■ **TRECHO ESCOLHIDO**
::::::::
Foto: Antônio Cruz/EBC/FotosPúblicas

O fenômeno não é novo, já foi objeto de inúmeras pesquisas e publicações e atualmente é alvo de ações no Supremo Tribunal Federal (STF). Ainda assim, concluídas quase duas décadas do novo século, a Justiça brasileira não deu nenhuma resposta definitiva e republicana ao chamado “coronelismo eletrônico” (ou quando políticos eleitos mantêm concessões públicas de radiodifusão). São 20 deputados federais, seis senadores e um governador nominalmente vinculado a veículos de comunicação nesta nova legislatura. Além de outros que mantêm ligações familiares e/ou profissionais com grandes redes de comunicação.

No levantamento realizado pelo Intervozes[1], a Bahia aparece como o estado com maior número de eleitos que mantém concessões de rádio e TV: três no total. Os deputados federais reeleitos Félix Mendonça (PDT) e José Rocha (PR), que foram apontados em levantamento semelhante, realizado no início de 2015 – e que deu origem a Arguição de Descumprimento de Preceito Fundamental (ADPF) 379/2015 – seguem figurando no quadro societário de empresas radiodifusoras, à revelia da lei. Eles são sócios proprietários, dentre outras, da Rádio FM Macaubense e da Rio Alegre Radiodifusão, respectivamente.
::::::::
■ **MATERIAL FORNECIDO**
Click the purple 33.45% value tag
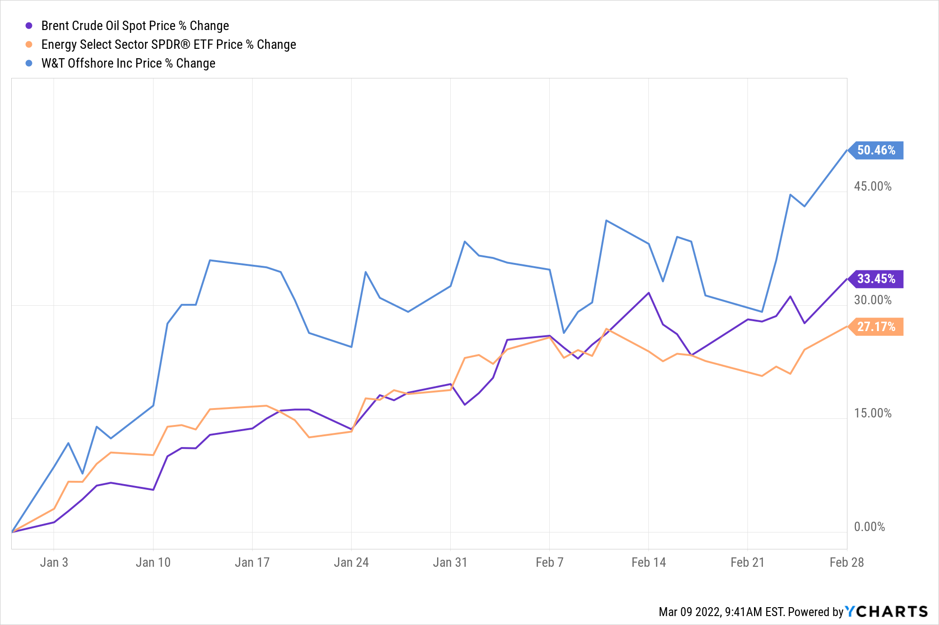The image size is (939, 625). point(876,279)
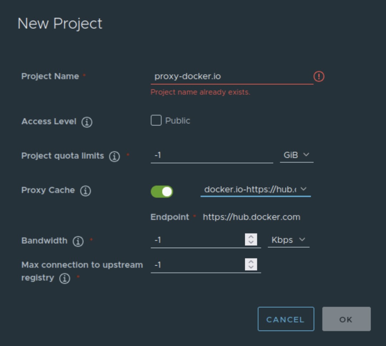The width and height of the screenshot is (386, 346).
Task: Open the GiB quota unit dropdown
Action: [x=296, y=155]
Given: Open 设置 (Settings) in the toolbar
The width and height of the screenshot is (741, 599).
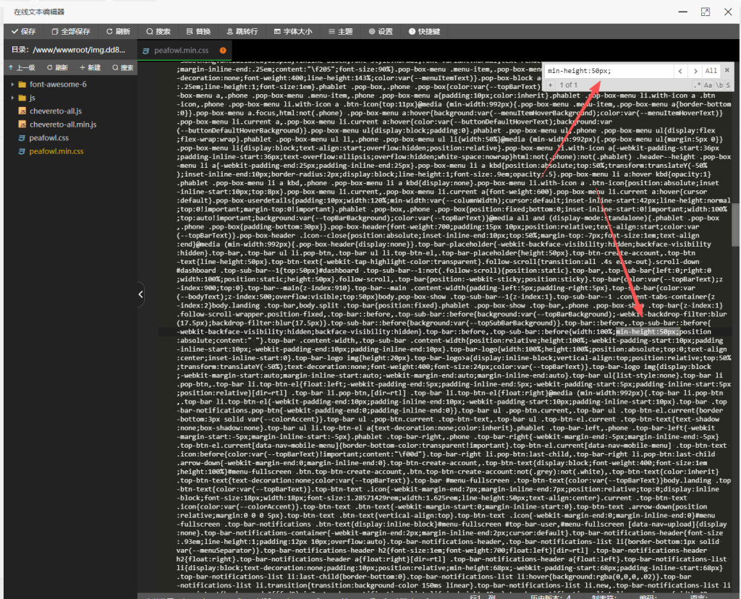Looking at the screenshot, I should tap(381, 32).
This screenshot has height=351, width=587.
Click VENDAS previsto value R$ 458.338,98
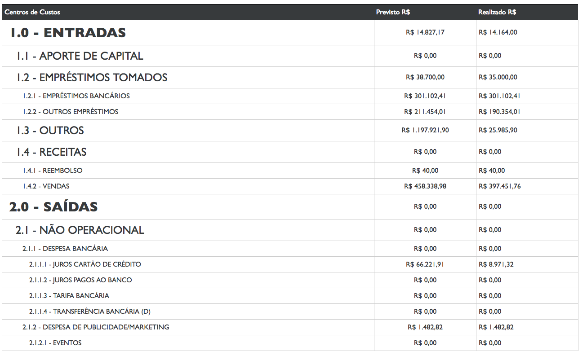(x=425, y=186)
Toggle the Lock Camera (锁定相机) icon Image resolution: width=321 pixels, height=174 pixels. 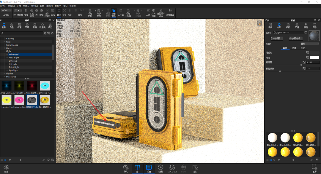pyautogui.click(x=114, y=12)
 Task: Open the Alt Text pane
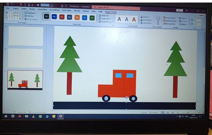(x=158, y=21)

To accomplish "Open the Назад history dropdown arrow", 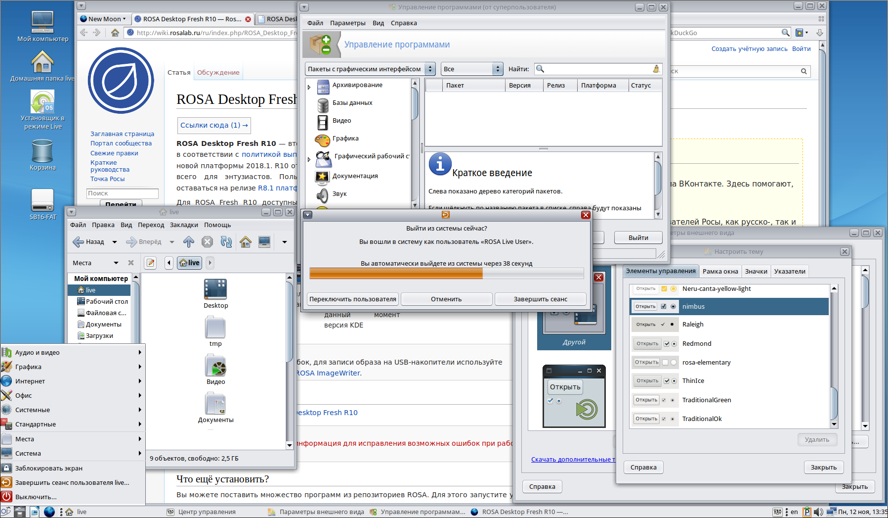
::::::::
■ **O QUE FAZER**
1. Apresente como tabela Markdown, com as colunas Número e Linha, as linhas dos registros a partir da que contém "Task: Open the Alt Text pane" até o fim dos registros, incluindo as duas pontas. Pule as linhas em branco e deixe as imagens de fora da resposta.
2. Dê sequência ao texto sobre o coronelismo eletrônico a partir do ponto em que ele para.

■ **RESULTADOS POR TAREFA**
1.
| Número | Linha |
|---|---|
| 1 |  Task: Open the Alt Text pane |
| 2 | (x=158, y=21) |
| 3 | To accomplish "Open the Назад history dropdown arrow",  |

2.
Além de manterem concessões em seus nomes, ambos mantêm parentes como sócios em empresas de radiodifusão: a Rádio Litoral Norte FM (Rádio Sociedade da Bahia) está em nome de Maria Helena Almeida Mendonça, mãe de Felix Mendonça; e a Rádio Rio São Francisco Radiodifusão, no município de Bom Jesus da Lapa, está em nome de Noelma Cleia Bastos Azevedo Rocha, esposa de José Rocha. Já Leur Lomanto Jr. (DEM-BA), que antes era deputado estadual e agora representará a Bahia no Congresso, é proprietário da Rádio Jequié FM.

Estados como Ceará, Maranhão, Paraíba, Pernambuco, Piauí e Rio Grande do Norte também diplomaram políticos diretamente ligados a empresas de radiodifusão.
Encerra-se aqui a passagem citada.